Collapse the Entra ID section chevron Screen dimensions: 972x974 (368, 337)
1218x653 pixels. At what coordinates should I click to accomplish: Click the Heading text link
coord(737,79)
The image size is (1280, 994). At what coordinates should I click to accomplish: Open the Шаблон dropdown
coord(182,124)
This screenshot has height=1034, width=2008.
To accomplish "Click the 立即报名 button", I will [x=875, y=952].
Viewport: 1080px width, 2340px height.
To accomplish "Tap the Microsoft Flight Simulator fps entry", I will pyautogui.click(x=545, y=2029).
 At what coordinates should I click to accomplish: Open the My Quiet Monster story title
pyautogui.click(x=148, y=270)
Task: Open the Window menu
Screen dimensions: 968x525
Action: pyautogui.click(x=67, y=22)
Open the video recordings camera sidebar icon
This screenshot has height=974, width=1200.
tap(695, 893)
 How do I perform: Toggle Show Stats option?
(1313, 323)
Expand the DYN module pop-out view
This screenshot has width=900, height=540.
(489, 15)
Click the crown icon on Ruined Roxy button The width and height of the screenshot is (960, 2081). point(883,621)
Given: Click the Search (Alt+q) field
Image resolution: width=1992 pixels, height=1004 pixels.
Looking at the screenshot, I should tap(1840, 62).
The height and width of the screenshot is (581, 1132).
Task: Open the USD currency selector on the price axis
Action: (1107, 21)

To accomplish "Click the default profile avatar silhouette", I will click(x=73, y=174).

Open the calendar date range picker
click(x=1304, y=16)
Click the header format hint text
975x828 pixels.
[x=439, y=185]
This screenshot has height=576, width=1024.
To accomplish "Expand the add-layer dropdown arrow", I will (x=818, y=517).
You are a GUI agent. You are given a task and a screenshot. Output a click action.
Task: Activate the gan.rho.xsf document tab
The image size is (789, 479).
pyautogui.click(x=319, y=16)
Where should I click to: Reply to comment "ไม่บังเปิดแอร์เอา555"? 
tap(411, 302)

**What you will do**
The answer must restate all of the entries exactly.

**Result for this task**
Collapse the Entra ID section chevron Screen dimensions: 972x974 (368, 337)
1218x653 pixels. At what coordinates should I click to accomplish: Click the Heading text link
coord(737,79)
The image size is (1280, 994). At what coordinates should I click to accomplish: Open the Шаблон dropdown
coord(182,124)
This screenshot has height=1034, width=2008.
To accomplish "Click the 立即报名 button", I will [x=875, y=952].
Viewport: 1080px width, 2340px height.
To accomplish "Tap the Microsoft Flight Simulator fps entry", I will pyautogui.click(x=545, y=2029).
 At what coordinates should I click to accomplish: Open the My Quiet Monster story title
pyautogui.click(x=148, y=270)
Task: Open the Window menu
Screen dimensions: 968x525
Action: pyautogui.click(x=67, y=22)
Open the video recordings camera sidebar icon
This screenshot has height=974, width=1200.
tap(695, 893)
 How do I perform: Toggle Show Stats option?
(1313, 323)
Expand the DYN module pop-out view
This screenshot has width=900, height=540.
(489, 15)
Click the crown icon on Ruined Roxy button The width and height of the screenshot is (960, 2081). point(883,621)
Given: Click the Search (Alt+q) field
Image resolution: width=1992 pixels, height=1004 pixels.
Looking at the screenshot, I should tap(1840, 62).
The height and width of the screenshot is (581, 1132).
Task: Open the USD currency selector on the price axis
Action: (1107, 21)

To accomplish "Click the default profile avatar silhouette", I will click(x=73, y=174).

Open the calendar date range picker
click(x=1304, y=16)
Click the header format hint text
975x828 pixels.
[x=439, y=185]
This screenshot has height=576, width=1024.
To accomplish "Expand the add-layer dropdown arrow", I will (x=818, y=517).
You are a GUI agent. You are given a task and a screenshot. Output a click action.
Task: Activate the gan.rho.xsf document tab
The image size is (789, 479).
pyautogui.click(x=319, y=16)
Where should I click to: Reply to comment "ไม่บังเปิดแอร์เอา555"? 
tap(411, 302)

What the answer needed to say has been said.